Parmi les chercheurs associés à cette étape figure le professeur Barry Sharpless, lauréat du prix Nobel de chimie en 2022. La collaboration rassemble également des spécialistes de l’université du Wisconsin-Madison, de l’université de Californie à Berkeley et de l’université du Southern Mississippi. Cet assemblage de compétences est central : les informaticiens peuvent classer les pistes, mais les chimistes doivent fabriquer les polymères et les spécialistes des matériaux doivent établir si leurs performances sont réelles.

Les nouveaux condensateurs ont été évalués au Molecular Foundry du Berkeley Lab. Les tests ont confirmé des performances électriques et thermiques prometteuses. L’un des polymères a notamment montré une combinaison qualifiée de record entre résistance à la chaleur, propriétés isolantes, densité énergétique et efficacité.

Les chercheurs ont aussi examiné la qualité des matériaux, leur stabilité en fonctionnement et leur durabilité. Ces vérifications sont importantes, car un condensateur destiné à l’électronique de puissance ne peut pas être jugé sur une seule mesure favorable. Il doit conserver ses fonctions lorsque la température monte et lorsque les cycles électriques se répètent.

Ce que l’IA apporte, et ce qu’elle ne remplace pas

Cette étude illustre un usage très concret de l’intelligence artificielle dans la science des matériaux. Son apport principal est la vitesse de sélection. Elle aide à parcourir systématiquement un ensemble de molécules trop vaste pour être exploré intégralement par une approche manuelle, puis à proposer des candidats conciliant plusieurs propriétés qui peuvent parfois entrer en tension.
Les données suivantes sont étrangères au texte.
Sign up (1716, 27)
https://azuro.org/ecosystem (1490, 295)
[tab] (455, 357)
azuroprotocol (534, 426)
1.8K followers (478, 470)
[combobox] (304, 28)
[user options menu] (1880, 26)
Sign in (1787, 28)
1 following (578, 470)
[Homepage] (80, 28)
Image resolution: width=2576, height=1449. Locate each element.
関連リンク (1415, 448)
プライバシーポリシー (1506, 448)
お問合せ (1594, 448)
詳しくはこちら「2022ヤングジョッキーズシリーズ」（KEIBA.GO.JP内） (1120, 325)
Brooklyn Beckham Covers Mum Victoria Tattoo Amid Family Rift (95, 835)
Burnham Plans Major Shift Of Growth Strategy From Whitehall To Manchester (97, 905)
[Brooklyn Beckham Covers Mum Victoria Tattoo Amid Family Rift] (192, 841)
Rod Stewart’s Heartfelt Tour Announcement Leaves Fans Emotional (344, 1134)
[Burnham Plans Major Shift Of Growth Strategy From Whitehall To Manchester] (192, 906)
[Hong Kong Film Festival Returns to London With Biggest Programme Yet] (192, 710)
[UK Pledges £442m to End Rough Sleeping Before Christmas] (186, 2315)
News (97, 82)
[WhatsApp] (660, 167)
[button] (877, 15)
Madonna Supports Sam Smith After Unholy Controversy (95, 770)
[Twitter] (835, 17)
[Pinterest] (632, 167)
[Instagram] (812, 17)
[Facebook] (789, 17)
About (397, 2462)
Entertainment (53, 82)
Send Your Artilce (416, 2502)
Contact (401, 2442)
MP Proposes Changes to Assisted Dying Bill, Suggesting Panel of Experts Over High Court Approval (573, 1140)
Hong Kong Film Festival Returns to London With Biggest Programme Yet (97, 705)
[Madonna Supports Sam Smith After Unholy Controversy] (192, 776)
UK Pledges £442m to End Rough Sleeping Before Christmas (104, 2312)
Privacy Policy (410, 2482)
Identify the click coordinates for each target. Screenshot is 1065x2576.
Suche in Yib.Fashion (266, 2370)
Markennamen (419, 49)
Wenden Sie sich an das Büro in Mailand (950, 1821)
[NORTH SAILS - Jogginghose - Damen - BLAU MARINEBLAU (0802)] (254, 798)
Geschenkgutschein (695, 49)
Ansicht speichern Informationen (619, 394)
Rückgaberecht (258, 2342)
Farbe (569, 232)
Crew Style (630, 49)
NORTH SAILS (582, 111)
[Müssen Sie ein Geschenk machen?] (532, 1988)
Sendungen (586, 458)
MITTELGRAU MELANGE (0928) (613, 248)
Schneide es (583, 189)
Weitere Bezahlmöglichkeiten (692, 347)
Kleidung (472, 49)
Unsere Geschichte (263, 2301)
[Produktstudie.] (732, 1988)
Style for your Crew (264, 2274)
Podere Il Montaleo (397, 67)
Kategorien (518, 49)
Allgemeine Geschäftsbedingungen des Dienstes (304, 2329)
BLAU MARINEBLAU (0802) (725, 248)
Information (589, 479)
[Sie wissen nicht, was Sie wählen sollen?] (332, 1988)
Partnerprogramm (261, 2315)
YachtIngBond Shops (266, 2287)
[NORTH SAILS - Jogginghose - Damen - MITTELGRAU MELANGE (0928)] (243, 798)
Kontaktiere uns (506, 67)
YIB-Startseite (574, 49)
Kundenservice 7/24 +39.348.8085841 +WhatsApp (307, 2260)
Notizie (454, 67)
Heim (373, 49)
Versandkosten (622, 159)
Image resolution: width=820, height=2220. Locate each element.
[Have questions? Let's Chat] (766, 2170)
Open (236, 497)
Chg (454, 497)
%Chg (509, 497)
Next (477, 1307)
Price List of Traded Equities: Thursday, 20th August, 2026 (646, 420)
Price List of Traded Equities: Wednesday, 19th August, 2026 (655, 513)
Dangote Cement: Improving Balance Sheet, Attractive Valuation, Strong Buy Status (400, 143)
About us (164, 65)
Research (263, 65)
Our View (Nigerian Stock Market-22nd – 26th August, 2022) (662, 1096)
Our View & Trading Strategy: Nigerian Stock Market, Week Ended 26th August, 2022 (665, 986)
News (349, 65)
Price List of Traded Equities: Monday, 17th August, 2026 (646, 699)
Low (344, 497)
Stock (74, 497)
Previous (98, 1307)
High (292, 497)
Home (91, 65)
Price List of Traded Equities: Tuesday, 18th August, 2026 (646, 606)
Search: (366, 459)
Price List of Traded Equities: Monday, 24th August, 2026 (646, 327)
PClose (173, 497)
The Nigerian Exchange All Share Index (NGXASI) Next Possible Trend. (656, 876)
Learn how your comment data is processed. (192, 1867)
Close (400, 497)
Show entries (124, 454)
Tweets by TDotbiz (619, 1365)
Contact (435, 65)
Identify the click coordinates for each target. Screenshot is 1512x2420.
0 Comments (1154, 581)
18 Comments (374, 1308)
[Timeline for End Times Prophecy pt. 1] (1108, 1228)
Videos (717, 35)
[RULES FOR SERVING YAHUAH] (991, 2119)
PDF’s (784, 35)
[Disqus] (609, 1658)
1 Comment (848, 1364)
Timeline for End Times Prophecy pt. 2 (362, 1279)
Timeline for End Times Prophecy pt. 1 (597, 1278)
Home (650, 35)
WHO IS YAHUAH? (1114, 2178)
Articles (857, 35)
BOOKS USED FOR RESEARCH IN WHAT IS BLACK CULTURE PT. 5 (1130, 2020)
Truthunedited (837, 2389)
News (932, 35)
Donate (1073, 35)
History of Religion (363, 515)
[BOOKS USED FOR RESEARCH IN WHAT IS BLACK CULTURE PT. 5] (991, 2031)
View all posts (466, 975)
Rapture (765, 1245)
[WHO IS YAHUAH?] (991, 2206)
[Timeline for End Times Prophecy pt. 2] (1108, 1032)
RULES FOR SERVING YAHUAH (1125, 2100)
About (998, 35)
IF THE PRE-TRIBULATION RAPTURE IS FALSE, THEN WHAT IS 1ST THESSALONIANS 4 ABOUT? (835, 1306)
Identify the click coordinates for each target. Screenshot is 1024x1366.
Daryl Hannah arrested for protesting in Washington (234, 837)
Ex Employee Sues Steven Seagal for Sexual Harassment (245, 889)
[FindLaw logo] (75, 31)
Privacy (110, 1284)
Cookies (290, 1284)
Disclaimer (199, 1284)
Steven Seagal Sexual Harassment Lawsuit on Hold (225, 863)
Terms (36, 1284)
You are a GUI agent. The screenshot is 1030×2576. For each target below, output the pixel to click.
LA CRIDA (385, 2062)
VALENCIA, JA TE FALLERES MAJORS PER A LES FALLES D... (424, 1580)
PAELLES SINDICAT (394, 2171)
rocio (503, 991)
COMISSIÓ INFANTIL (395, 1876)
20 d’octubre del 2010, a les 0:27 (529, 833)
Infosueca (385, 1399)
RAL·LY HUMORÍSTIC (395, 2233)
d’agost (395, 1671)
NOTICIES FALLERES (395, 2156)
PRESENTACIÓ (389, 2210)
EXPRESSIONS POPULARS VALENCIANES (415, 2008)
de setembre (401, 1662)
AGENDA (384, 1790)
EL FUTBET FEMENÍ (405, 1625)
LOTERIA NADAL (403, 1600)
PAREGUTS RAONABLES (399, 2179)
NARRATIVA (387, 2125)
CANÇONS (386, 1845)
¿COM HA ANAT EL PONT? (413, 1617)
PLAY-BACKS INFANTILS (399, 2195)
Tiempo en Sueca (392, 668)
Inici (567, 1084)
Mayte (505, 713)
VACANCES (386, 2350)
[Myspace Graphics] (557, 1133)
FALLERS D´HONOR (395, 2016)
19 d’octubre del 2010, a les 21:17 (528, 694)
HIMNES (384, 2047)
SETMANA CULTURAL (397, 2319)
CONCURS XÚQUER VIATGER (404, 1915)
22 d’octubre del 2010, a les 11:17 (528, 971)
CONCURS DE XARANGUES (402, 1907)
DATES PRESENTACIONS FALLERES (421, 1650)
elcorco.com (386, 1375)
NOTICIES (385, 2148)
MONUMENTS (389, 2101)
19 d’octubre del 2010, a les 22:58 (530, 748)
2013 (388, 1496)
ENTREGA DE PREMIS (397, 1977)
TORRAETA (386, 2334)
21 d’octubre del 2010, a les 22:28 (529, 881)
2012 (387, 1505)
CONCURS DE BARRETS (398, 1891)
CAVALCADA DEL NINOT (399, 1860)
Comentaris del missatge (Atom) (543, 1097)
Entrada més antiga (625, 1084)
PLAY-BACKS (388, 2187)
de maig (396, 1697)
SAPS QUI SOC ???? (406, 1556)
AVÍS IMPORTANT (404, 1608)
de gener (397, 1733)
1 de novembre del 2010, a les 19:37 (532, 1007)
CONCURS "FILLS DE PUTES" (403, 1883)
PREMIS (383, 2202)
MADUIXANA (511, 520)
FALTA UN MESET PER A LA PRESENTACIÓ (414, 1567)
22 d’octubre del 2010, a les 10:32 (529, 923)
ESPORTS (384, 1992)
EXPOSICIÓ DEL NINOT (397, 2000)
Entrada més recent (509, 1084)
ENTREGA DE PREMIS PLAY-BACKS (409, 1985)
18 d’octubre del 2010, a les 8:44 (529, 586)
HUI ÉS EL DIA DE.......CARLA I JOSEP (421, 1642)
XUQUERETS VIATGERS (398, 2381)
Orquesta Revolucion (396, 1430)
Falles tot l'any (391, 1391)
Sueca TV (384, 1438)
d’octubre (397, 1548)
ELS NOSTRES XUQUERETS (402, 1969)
Par exemple, chercher uniquement une forte densité de stockage d’énergie ne suffit pas. Le matériau doit également demeurer isolant, résister à la chaleur et pouvoir être fabriqué. L’intérêt de la sélection par modèles est de traiter ces contraintes ensemble plutôt que de les évaluer une par une, tardivement, après de longues étapes de synthèse.

Il serait toutefois trompeur de présenter l’algorithme comme une machine qui découvre seule un matériau prêt à l’emploi. Les résultats dépendent de la qualité des données et des propriétés choisies comme cibles. Surtout, les modèles ne remplacent pas les expériences : les trois candidats retenus ont dû être synthétisés, transformés en films et testés. L’expérience reste l’arbitre final.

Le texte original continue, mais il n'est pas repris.